Seeing as proteins interact with DNA to ultimately determine expression, would integrating all these datasets allow us to “close the loop” and create a more all-encompassing foundation model? Is there a way to integrate an unsupervised learning task for DNA and expression data in a more unified way?
Leveraging Learnings from the Borzoi Model to Optimize AAV Construct Design
Since Form Bio specializes in solutions in rAAV therapies, I tend to look through a different lens. If we wanted to predict gene expression in rAAV therapy constructs and not in the human genome context, the information from the Borzoi model could be useful in that it can help to identify enhancers and regulatory elements relevant to a target gene sequence. Still, it is trained in the context of the human genome and the relevance to a 5kb rAAV construct may not be generalized. In a sense, the vast amounts of RNA-seq data out there in the public may not be relevant outside of the human genome context. Distances between regulatory elements matter. The context in which the delivered rAAV constructs exist, versus being integrated in the genome matters.

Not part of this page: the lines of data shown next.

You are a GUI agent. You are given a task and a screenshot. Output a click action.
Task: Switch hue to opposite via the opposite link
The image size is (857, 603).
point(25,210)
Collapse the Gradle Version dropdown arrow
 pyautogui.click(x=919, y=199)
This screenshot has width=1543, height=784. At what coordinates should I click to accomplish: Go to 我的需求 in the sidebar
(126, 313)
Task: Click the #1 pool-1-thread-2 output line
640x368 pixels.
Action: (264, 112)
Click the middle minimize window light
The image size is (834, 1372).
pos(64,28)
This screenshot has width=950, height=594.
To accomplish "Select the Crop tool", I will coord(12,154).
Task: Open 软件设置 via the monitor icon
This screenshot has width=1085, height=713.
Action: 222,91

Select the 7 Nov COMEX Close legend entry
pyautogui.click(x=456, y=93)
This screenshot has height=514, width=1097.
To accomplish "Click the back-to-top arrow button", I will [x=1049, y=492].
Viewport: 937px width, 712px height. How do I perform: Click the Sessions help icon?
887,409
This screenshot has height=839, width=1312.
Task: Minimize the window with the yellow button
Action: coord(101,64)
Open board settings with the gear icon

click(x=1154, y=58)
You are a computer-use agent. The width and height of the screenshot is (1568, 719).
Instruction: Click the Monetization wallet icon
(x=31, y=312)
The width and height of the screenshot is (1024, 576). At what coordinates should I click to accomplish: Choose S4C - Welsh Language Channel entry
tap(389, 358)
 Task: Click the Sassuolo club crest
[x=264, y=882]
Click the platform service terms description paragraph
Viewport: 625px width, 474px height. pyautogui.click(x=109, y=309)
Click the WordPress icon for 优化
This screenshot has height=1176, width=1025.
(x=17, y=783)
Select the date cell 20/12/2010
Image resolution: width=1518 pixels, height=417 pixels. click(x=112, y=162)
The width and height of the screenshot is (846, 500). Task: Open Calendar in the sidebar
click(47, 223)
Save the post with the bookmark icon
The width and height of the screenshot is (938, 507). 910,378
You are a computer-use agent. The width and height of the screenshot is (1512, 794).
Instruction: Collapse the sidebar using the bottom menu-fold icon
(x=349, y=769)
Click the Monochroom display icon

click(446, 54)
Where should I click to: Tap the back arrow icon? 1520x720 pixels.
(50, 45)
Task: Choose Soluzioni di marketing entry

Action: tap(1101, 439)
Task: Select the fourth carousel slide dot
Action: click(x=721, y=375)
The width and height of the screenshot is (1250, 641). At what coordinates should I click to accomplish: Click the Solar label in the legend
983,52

The Borzoi model itself states that one of the downsides of the model is that it isn’t good at predicting mutations that are not part of normally seen alleles, which tells me that even in its context, it still doesn’t have enough data to generalize, so how can we hope to use this model and its learned knowledge for our rAAV tasks? One solution to this is through the generation of rAAV-specific RNA-seq datasets. By training a model on a task similar to RNA-seq prediction, like Borzoi, then fine-tuning on one of our proprietary rAAV construct datasets, is one of the only viable paths towards a useful model in the near term.